Alert when ES indexes are freezed for more than 30 minutes
Closed, ResolvedPublic

Description

It went undetected for 12 hours last time, we ought to do slightly better I guess.

Event Timeline

Joe raised the priority of this task from to Needs Triage.
Joe updated the task description. (Show Details)
Joe added projects: acl*sre-team, observability.
Joe subscribed.
akosiaris subscribed.

How would you manually check whether they are frozen and for how long?

I guess that by frozen indices, we refer to freezing the jobs that write to elasticsearch, not closing the indices in elasticsearch itself. I'm not actually sure how that freezing works, I'll dig into the code see if I can understand.

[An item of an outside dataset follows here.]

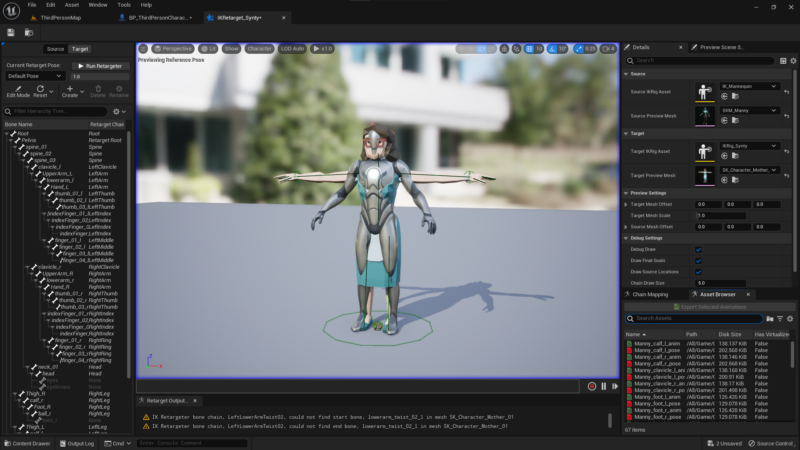
Task: Pause playback with the pause icon
Action: (x=604, y=386)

Deskana lowered the priority of this task from High to Low.Dec 8 2016, 11:08 PM
Deskana subscribed.

This hasn't been touched in quite a while, so lowering priority and putting in the "Later" column. If this is important somehow, please feel free to let me know and we can shuffle it around.

It's an explicit follow-up from an incident. These should be prioritized along side other "fun/new" work appropriately (iow: not dropped).

It's an explicit follow-up from an incident. These should be prioritized along side other "fun/new" work appropriately (iow: not dropped).

@greg Good to know. I chatted to @EBernhardson about it before reprioritising and he said it's unclear how relevant this is now given how our rolling restarts work now. Hopefully @Gehel should know more. :-)

This hasn't been touched in quite a while, so lowering priority

I know this is a general Phabricator workflow thing but i never understood this logic, in other ticket systems priority would be raised when things had not been touched in a long time, not the other way around.

I know this is a general Phabricator workflow thing but i never understood this logic, in other ticket systems priority would be raised when things had not been touched in a long time, not the other way around.

It's a fair point. I generally use task priority as descriptive; using that lens, if something hasn't been touched for over a year, then it's not really high priority, and keeping it marked as such is misleading. If everything is high priority, then nothing is. :-)

Gehel claimed this task.